# PROBLEM
The records below are to be returned word for word, with pictures left out.

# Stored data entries

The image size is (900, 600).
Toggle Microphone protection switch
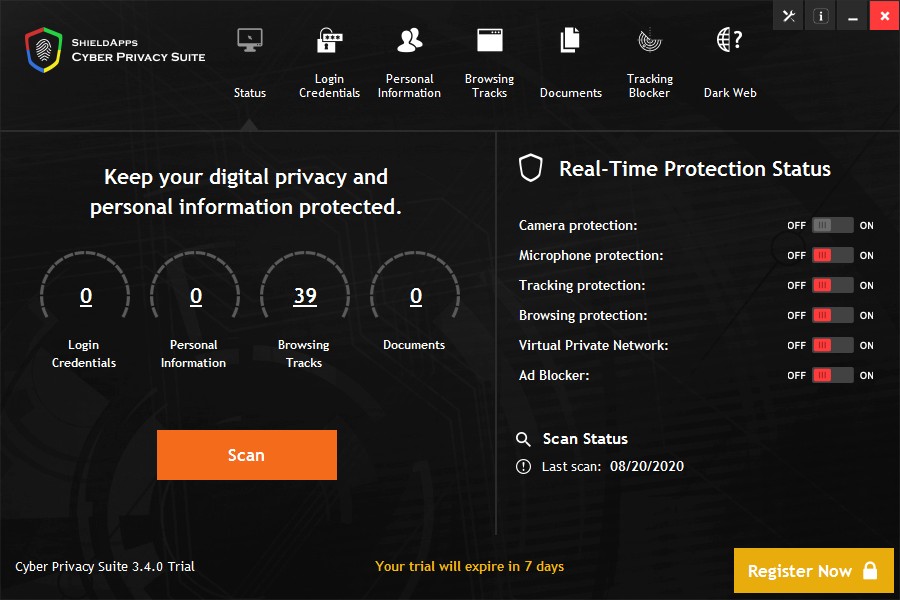[x=832, y=256]
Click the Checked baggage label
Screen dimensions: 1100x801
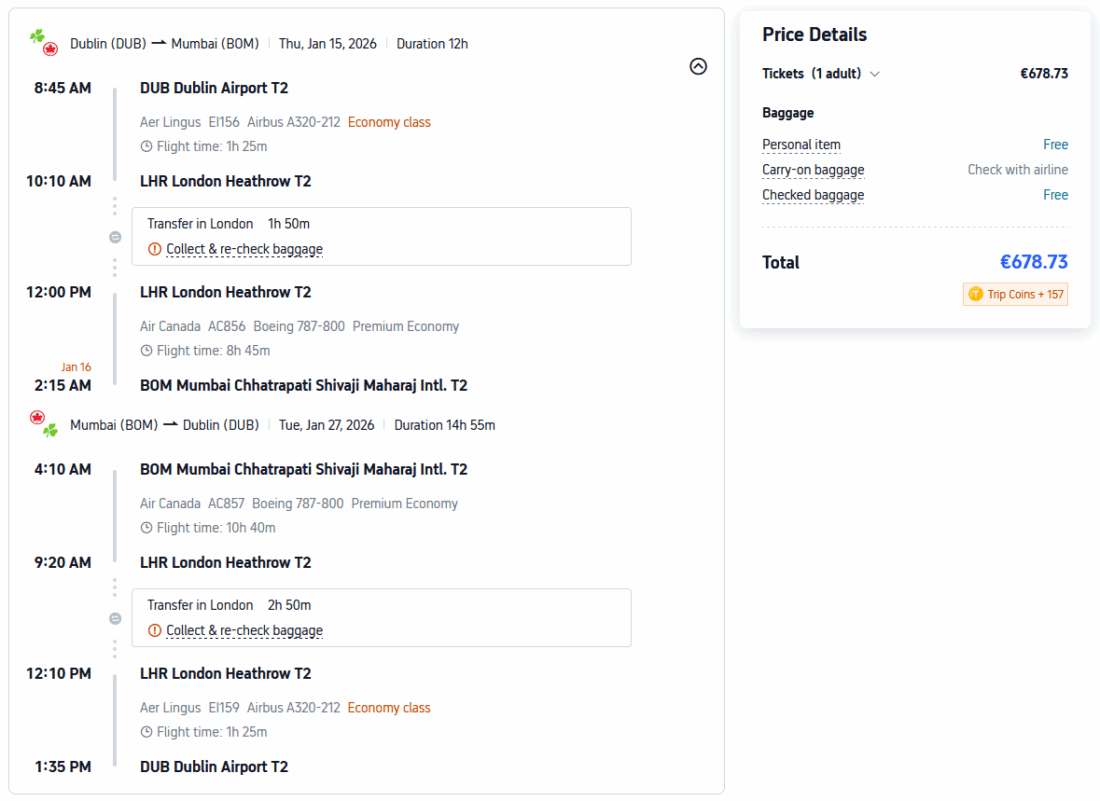point(813,195)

# WRITTEN RESPONSE
The image size is (900, 600).
Toggle Microphone protection switch
[x=832, y=256]
Click the Checked baggage label
Screen dimensions: 1100x801
point(813,195)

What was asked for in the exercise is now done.